Authors: @ftynse, @nicolasvasilache
Reading time: ~20 minutes
Ever since the initial introduction, the use of EDSC (Embedded Domain-Specific Constructs) as IR creation API has been contentious in core MLIR. This essay/proposal attempts to reconsider the reasons for creating EDSC and the issues that arise from their existence in order to find a way to reconcile the infrastructural efforts in a common path forward. Note that EDSC precede several major improvements in the MLIR APIs and some of the reasons might have become less important since the time of writing.
Our goal here is to have a constructive discussion on the API design for building the IR and find small incremental improvements.

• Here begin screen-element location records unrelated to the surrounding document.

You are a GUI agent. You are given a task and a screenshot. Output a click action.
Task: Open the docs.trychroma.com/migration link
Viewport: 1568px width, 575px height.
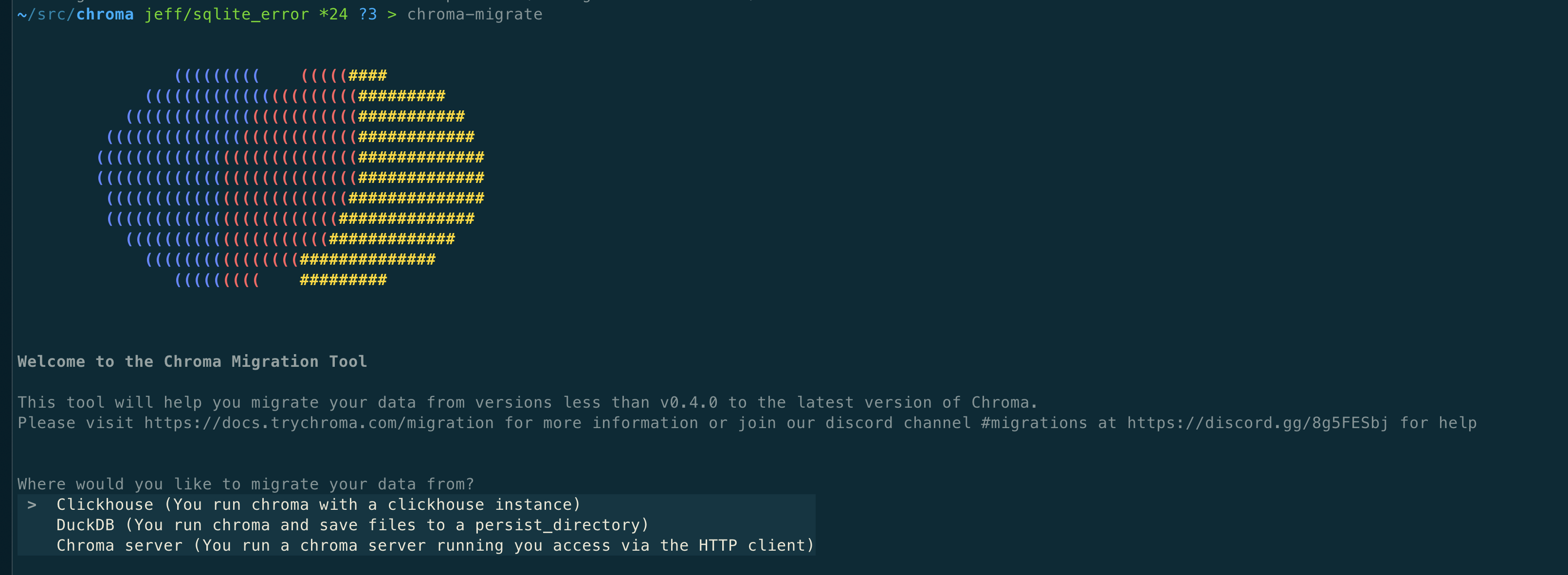pyautogui.click(x=318, y=423)
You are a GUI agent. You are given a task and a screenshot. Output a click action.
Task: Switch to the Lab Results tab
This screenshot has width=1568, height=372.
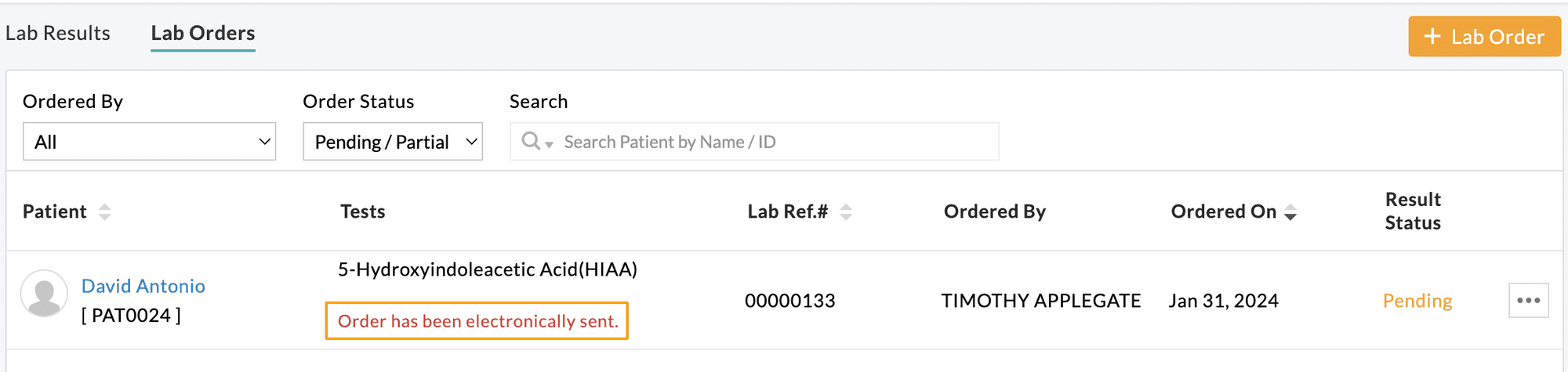point(58,33)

This post is half-analysis half-set-of-proposal, and we would like to land some incremental improvements progressively rather than wait for fully-vetted solution fully specified in text with no associated code.
Arguments Against EDSC
Naming and Conflation
“There are only two hard things in Computer Science: cache invalidation and naming things.”
Arguably, EDSC is a suboptimal name for a piece of the infrastructure that covers two relatively separable concepts: (1) alternative IR construction APIs and (2) elements of embedding IR construction into C++ without necessarily making it domain-specific. The latter can be achieved without tight connection to the former.
Complexity Cost of Extra Abstraction
EDSC introduces a set of additional abstractions (e.g., ValueHandle) beyond core IR concepts that one needs to grasp in order to understand the code using EDSC. While the EDSC API is intended to simplify IR construction, the cost of additional entities that need to be kept in mind may nivelate the simplification.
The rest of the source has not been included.